We analyzed electronic health records of a large sample of patients with chronic lymphocytic leukemia/small lymphocytic lymphoma. Baseline risk of atrial fibrillation (AF)/stroke did not adversely impact time to ibrutinib discontinuation or time to next treatment (which was longer with ibrutinib vs. other regimens), showing that elevated baseline AF/stroke risk can be successfully mitigated, thus allowing continued use of ibrutinib. Background: Atrial fibrillation (AF) is a recognized adverse consequence associated with all Bruton's tyrosine kinase inhibitors used to treat chronic lymphocytic leukemia (CLL)/small lymphocytic lymphoma (SLL); however, real-world time to discontinuation (TTD) and time to next treatment (TTNT) of CLL/SLL patients with a high baseline AF/stroke risk remain unknown. Materials and Methods: Patients with CLL/SLL from a nationwide electronic health record-derived database (February 12, 2013-January 31, 2021) initiating first-line (1L) or second or later-line (2L+) treatment with ibrutinib or other regimens on or after February 12, 2014 (index date) were analyzed. Kaplan-Meier survival analysis was used to assess TTD and TTNT among all patients, patients with high AF risk (CHARGE-AF risk score >= 10.0%), and patients at high risk of stroke (CHA(2)DS(2)-VASc risk score >= 3 [females] or >= 2 [males]).
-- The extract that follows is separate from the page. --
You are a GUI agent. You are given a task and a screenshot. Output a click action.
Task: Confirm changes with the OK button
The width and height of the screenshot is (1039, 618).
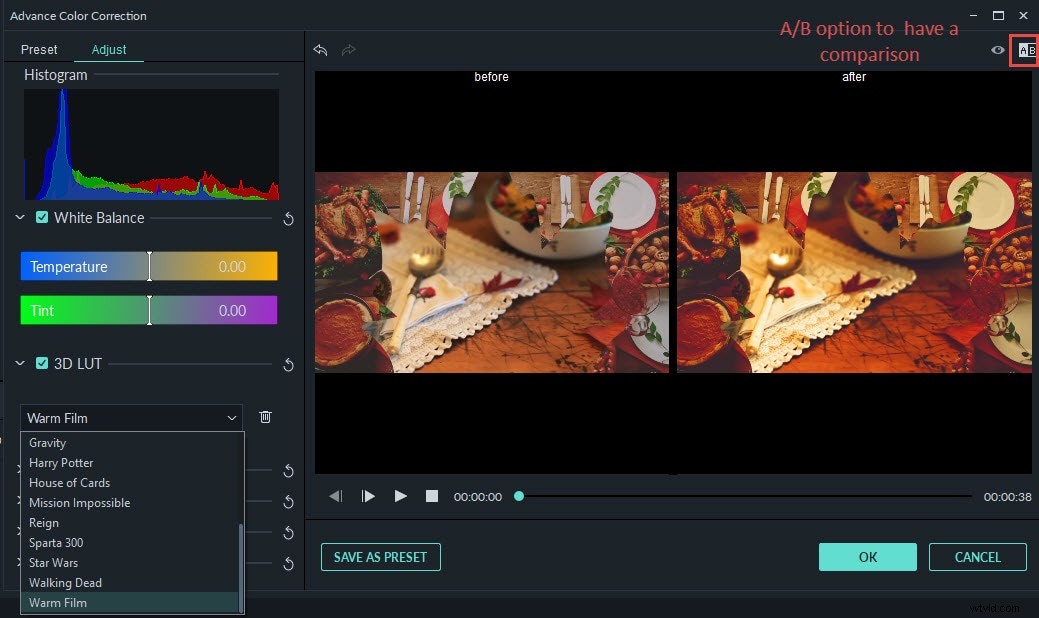coord(867,557)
Results: In 1L/2L+, 2190/1851 patients received ibrutinib and 4388/4135, were treated with other regimens. Median TTD for ibrutinib was similar regardless of AF/stroke-related risk (1L: all patients, 15.7 months; high AF risk, 11.7 months; high stroke risk, 13.7 months; similar results in 2L+). Median TTNT was significantly longer for ibrutinib vs. other regimens (1L: not reached vs. 45.9 months; 2L+: not reached vs. 23.6 months; both P < .05), including among those with high AF/stroke risk. TTNT was similar between all patients and high-risk cohorts in 1L and 2L+ (all P > .05). Conclusion: This study highlights that elevated baseline AF/stroke-related risk does not adversely impact TTD and TTNT outcomes associated with ibrutinib use. Additionally, TTNT was significantly longer for patients treated with ibrutinib vs. other regimens.